▶ **Work item**
Go through the material and copy each line in which the word "dimensions" shows up.

▶ **Material for this exercise**
BEGIN

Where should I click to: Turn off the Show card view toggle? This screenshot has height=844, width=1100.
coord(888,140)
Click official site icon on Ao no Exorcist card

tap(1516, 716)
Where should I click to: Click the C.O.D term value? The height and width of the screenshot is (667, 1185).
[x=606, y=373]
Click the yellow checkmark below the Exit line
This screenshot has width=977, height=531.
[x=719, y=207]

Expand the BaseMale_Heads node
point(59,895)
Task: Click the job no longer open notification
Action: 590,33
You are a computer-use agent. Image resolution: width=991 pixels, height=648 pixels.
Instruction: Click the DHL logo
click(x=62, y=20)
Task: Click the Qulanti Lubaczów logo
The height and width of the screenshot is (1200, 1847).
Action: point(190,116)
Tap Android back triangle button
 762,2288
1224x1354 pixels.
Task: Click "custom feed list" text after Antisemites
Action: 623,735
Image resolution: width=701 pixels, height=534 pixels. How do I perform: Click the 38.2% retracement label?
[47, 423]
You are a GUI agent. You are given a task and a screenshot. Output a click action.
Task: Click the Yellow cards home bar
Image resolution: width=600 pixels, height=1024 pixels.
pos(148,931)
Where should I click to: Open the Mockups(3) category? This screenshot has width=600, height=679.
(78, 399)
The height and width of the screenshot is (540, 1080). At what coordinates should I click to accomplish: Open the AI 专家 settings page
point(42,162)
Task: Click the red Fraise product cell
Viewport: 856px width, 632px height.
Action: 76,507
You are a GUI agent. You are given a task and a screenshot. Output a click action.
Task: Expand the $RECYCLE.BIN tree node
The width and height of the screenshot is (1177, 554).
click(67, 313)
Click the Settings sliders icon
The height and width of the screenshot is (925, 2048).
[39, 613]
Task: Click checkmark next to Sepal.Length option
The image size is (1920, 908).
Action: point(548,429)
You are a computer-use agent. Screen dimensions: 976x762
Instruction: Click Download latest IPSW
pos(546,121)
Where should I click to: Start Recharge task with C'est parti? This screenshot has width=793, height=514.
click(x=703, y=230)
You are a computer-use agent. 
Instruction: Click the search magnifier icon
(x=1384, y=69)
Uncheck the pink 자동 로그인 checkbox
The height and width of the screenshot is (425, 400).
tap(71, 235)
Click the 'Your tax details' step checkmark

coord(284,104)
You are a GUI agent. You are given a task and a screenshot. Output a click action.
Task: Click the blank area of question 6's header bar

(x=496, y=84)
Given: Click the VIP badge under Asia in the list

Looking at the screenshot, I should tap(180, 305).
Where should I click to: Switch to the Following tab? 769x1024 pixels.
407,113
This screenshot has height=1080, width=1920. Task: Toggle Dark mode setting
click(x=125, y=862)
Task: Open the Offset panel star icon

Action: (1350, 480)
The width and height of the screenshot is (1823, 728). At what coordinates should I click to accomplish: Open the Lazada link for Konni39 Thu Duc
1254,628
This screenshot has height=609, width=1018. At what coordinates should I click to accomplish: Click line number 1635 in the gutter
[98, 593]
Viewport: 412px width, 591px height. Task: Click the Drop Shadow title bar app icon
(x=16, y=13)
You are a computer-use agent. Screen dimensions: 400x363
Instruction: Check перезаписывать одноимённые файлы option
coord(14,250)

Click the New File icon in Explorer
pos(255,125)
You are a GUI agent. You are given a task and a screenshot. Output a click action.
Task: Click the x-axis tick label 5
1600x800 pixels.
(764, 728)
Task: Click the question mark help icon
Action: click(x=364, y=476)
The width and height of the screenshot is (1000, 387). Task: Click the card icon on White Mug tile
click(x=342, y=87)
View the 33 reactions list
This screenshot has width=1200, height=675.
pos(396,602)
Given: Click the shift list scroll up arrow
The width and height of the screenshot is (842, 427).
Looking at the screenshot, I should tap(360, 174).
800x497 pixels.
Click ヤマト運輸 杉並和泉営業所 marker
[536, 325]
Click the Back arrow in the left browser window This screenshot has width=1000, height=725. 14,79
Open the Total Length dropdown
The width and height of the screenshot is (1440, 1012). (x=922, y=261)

END

▶ **Reply to the exercise**
You are a computer-use agent. Screen dimensions: 976x762
You are a computer-use agent. Screen dimensions: 400x363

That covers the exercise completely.